[Document text]
========
The Adams–Onís treaty was signed on 22 February 1819 after two years of difficult negotiations and the intervention of the French ambassador Hyde de Neuville, who defended the Spanish position against the radicalism of Henry Clay in the United States Congress, and General Andrew Jackson, who was notoriously hostile to the Spanish presence in East Florida.

Ratification of the treaty had been postponed for two years since Spain wanted to use it as an incentive to keep the United States from lending diplomatic support to the revolutionaries in South America. As soon as the treaty was signed, the US Senate ratified it unanimously; but because of Spain's stalling, a new ratification was necessary and this time there were objections. Clay and other western spokesmen demanded that Spain also give up Texas, but that proposal was defeated by the Senate, which ratified the treaty a second time on 19 February 1821, following ratification by Spain on 24 October 1820. Ratifications were exchanged three days later and the treaty was proclaimed on 22 February 1821, two years after its signing.

The treaty consisted of 16 articles, half of which settled issues that had been in dispute since 1783, ceding all the lands of the Spanish Crown located east of the Mississippi, known as the Floridas, to the United States. Settling the most serious point of contention, determining the borders to the west and northwest of the Mississippi, was delayed until the last moment, as Onís aimed at all costs to keep Texas, New Mexico and California under the dominion of Spain.

The signing of the treaty received a surprisingly favorable response from the public and the United States Senate. Onís returned to Europe, convinced that the alternative to signing the treaty would have been the loss of all Spanish territories as far west as the boundaries of the Rio Grande and parts of the interior provinces (Provincias Internas) of New Spain.

The Adams–Onís Treaty closed the first era of United States expansion by providing for the cession of East Florida; the abandonment of the controversy over West Florida (a portion of which had been seized by the United States); and the delineating of a boundary with the Spanish province of Mexico that clearly made Spanish Texas a part of Mexico, thus ending much of the vagueness in the boundaries of the Louisiana Purchase. Spain also ceded, to the US, its claims to the Oregon Country. For Spain, it meant that it kept Texas and retained a buffer zone between its Californian and New Mexican possessions and the territories of the United States.
========
[Source information]
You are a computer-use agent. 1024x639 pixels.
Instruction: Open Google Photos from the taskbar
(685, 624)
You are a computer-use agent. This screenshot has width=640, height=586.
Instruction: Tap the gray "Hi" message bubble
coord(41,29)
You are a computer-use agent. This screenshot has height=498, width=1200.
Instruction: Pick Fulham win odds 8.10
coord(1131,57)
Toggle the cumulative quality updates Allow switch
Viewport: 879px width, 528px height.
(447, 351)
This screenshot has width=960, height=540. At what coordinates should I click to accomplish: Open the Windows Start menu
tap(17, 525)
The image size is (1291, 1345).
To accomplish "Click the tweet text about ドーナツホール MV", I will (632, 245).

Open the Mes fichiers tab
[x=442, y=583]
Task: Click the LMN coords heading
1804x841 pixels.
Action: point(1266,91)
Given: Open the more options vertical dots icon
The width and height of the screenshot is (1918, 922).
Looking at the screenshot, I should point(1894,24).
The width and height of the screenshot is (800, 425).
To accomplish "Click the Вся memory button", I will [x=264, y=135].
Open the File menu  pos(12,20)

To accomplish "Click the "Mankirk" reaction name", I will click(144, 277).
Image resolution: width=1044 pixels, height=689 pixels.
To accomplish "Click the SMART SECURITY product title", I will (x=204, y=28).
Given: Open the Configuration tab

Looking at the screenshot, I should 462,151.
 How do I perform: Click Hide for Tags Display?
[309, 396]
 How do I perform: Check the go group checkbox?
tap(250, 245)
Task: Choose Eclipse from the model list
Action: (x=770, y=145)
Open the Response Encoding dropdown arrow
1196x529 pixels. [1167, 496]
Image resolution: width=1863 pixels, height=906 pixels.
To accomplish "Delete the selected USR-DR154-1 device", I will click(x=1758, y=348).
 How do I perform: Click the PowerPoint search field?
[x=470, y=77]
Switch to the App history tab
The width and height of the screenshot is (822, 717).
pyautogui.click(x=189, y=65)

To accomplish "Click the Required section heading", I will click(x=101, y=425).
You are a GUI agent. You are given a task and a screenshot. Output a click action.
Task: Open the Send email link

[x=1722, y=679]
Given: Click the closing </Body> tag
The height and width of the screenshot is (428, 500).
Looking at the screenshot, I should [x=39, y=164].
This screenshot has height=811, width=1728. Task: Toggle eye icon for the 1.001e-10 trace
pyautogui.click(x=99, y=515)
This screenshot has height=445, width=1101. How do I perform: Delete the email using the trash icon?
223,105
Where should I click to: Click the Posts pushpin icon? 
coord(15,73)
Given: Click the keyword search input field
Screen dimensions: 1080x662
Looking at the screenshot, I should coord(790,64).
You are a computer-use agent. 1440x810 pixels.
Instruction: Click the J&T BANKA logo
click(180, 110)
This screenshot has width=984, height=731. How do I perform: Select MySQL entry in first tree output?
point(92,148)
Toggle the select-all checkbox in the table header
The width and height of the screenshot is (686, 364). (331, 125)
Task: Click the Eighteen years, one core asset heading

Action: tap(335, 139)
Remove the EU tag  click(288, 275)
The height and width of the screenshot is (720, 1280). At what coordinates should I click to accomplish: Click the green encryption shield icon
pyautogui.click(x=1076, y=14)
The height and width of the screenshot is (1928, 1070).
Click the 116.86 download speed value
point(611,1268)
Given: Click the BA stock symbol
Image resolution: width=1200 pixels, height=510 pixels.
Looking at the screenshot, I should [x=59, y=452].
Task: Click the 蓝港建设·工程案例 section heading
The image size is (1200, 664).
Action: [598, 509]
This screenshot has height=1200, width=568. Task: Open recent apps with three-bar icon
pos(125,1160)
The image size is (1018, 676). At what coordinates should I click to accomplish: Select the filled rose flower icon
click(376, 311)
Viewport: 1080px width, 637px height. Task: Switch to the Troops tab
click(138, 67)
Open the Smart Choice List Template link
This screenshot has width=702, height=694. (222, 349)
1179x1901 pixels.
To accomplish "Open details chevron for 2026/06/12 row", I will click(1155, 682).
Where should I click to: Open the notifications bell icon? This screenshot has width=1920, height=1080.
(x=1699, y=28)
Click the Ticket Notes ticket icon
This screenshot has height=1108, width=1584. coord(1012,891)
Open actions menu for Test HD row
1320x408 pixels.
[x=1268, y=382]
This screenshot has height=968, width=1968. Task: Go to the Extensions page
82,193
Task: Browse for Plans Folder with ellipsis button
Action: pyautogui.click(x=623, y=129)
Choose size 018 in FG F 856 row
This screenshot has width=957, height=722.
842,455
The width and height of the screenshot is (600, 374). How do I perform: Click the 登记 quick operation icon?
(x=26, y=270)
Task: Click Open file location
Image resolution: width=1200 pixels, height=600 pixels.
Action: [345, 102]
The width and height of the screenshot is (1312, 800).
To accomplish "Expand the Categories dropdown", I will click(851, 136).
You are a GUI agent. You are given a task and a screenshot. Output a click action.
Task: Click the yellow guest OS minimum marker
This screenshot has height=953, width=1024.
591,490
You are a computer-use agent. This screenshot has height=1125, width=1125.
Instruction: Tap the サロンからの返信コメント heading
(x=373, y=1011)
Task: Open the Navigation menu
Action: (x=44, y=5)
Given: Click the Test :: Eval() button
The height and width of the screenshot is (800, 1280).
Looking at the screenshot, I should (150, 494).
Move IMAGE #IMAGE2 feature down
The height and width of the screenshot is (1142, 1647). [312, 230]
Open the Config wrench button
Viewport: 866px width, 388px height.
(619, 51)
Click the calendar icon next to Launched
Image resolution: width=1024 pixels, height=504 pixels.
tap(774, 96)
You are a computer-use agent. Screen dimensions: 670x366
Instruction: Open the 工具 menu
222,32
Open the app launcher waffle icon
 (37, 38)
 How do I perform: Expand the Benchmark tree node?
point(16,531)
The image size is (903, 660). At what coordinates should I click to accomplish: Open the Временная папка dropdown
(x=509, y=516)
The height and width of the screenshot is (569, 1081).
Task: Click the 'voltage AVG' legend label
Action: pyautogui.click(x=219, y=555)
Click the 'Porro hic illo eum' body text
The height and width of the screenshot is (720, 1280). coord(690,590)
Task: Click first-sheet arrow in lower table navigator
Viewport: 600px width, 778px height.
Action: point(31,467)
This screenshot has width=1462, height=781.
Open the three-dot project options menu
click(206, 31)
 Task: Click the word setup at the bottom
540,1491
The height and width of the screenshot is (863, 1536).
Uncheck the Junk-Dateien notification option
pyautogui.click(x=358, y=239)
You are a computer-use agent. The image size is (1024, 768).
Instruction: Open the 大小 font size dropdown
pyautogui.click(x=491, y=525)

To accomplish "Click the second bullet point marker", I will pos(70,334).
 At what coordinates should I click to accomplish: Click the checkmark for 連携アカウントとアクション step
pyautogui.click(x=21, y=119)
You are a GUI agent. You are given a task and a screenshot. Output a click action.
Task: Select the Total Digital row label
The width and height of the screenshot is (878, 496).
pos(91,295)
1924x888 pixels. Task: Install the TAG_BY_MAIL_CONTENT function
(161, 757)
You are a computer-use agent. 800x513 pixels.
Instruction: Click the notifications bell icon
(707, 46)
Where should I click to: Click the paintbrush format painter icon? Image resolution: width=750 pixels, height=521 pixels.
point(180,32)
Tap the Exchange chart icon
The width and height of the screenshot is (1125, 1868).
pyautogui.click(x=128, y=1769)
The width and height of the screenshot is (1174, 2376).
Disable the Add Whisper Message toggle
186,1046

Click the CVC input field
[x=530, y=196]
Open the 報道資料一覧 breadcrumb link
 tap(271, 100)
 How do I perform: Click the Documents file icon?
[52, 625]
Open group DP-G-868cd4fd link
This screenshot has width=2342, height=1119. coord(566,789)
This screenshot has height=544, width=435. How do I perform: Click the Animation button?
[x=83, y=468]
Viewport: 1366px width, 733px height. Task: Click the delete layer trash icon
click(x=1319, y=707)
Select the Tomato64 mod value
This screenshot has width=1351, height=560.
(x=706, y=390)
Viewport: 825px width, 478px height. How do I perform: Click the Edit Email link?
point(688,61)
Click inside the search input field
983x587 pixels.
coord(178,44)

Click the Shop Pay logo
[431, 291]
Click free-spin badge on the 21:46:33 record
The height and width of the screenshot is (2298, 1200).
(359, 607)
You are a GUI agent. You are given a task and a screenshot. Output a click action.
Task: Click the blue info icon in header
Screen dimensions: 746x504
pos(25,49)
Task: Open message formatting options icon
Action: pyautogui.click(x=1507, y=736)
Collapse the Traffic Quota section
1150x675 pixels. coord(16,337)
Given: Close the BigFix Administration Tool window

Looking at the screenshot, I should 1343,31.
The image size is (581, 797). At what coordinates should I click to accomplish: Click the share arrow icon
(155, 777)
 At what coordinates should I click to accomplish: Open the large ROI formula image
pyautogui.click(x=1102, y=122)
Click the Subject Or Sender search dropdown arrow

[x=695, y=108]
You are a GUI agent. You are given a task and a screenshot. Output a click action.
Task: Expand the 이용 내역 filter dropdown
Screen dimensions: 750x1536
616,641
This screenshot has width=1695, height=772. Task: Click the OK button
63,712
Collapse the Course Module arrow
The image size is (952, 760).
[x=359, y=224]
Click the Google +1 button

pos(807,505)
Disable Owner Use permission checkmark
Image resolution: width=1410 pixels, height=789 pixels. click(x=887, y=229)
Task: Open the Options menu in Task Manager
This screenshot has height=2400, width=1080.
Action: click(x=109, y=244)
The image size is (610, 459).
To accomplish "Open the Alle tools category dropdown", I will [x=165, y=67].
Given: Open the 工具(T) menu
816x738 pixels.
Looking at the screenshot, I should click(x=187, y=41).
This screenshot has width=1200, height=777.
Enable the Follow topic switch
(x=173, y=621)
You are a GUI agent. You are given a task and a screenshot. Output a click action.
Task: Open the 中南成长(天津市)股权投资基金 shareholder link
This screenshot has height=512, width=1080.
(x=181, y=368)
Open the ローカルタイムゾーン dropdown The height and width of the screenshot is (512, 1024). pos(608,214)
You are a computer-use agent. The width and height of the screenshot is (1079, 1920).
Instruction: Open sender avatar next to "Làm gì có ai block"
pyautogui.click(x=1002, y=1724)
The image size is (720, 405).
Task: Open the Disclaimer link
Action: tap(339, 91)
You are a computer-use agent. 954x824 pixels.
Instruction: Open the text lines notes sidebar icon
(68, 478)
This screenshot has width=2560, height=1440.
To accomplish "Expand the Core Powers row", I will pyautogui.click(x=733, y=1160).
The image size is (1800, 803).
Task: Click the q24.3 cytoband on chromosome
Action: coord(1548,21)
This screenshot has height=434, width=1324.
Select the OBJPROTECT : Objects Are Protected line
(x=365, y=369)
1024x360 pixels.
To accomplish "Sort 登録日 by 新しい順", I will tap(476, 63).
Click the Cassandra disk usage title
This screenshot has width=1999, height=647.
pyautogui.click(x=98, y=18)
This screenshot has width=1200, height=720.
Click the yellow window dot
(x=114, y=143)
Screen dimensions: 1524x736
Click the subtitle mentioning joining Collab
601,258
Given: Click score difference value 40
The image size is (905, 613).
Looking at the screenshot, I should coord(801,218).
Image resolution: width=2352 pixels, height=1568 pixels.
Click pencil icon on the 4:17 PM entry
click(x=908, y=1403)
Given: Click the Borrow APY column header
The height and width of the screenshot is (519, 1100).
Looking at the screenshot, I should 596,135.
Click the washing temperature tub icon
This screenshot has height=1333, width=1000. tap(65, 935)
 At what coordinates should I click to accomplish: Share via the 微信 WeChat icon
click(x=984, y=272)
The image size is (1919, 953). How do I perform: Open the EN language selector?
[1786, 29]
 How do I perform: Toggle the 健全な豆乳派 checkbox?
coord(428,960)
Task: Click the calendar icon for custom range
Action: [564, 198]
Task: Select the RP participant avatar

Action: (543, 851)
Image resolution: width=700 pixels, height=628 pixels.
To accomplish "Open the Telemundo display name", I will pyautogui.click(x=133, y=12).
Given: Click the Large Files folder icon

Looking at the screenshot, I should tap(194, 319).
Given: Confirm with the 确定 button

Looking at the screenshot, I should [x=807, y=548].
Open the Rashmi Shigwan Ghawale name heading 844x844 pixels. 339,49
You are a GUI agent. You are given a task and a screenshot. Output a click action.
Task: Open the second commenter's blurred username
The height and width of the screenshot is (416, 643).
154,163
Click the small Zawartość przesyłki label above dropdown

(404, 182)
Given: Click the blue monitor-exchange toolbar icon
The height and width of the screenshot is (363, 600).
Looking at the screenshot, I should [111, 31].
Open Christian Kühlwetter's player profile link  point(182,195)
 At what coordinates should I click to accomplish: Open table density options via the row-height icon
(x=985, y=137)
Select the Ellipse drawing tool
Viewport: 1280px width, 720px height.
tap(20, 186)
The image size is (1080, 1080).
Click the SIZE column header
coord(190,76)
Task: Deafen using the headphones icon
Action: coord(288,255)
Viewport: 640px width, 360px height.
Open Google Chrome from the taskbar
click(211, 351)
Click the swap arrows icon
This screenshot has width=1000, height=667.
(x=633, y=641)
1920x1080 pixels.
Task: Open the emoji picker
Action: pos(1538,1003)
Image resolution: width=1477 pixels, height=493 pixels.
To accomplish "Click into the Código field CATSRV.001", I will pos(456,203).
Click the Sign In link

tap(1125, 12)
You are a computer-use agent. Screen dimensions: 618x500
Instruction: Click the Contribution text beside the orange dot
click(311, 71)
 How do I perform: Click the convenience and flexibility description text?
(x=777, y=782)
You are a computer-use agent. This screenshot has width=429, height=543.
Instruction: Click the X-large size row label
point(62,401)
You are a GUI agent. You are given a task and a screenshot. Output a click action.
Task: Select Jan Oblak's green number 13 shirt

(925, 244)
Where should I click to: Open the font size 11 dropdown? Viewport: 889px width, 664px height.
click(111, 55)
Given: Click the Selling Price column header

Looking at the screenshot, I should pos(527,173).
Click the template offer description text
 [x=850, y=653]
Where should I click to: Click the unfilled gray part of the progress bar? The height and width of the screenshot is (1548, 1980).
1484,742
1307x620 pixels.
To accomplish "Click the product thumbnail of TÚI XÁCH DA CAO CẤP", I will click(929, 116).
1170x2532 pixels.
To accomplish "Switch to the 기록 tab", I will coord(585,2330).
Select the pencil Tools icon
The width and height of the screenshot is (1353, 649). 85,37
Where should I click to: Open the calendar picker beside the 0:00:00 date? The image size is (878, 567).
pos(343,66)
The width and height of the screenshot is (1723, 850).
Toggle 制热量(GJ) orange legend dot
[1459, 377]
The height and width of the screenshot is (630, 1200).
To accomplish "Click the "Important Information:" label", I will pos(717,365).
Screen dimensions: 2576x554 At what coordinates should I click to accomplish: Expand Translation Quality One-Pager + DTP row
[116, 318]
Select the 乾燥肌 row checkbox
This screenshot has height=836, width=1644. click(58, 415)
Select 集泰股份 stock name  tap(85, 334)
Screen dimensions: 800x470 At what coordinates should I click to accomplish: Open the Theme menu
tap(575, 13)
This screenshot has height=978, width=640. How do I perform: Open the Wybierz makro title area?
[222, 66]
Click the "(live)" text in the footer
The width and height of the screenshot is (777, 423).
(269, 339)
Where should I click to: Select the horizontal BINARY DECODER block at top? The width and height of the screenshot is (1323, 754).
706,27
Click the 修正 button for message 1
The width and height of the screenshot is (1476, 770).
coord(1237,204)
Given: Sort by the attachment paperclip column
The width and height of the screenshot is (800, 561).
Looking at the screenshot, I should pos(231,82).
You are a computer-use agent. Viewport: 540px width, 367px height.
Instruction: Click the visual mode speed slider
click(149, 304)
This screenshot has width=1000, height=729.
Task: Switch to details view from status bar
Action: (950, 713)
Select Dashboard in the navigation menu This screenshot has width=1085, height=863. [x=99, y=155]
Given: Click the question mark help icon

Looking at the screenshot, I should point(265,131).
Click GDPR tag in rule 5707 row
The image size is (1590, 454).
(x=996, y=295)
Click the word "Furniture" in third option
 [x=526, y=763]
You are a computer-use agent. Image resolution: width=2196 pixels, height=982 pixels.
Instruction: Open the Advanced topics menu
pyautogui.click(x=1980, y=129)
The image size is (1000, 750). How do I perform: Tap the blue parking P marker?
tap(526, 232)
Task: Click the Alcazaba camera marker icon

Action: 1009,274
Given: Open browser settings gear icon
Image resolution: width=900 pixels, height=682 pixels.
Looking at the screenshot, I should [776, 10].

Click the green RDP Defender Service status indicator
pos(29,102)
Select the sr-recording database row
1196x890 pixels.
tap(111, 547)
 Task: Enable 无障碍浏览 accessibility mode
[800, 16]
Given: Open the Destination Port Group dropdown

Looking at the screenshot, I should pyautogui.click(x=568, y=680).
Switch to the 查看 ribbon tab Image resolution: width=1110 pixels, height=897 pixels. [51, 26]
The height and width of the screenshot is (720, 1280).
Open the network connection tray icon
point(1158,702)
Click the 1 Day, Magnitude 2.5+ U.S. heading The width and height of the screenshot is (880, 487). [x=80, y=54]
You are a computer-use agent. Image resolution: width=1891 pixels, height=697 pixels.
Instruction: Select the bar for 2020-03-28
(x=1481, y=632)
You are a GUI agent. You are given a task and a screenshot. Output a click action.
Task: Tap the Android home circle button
========
[Your tasks]
[1] Which full dates, given with day, month, and year, appear in the treaty passage?
[2] Return everything in the treaty passage from "The Adams–Onís treaty was" down to "in East Florida.".
The items come from a separate source, unrelated to the treaty passage.

[Answers per task]
[1]
22 February 1819
19 February 1821
24 October 1820
22 February 1821

[2]
The Adams–Onís treaty was signed on 22 February 1819 after two years of difficult negotiations and the intervention of the French ambassador Hyde de Neuville, who defended the Spanish position against the radicalism of Henry Clay in the United States Congress, and General Andrew Jackson, who was notoriously hostile to the Spanish presence in East Florida.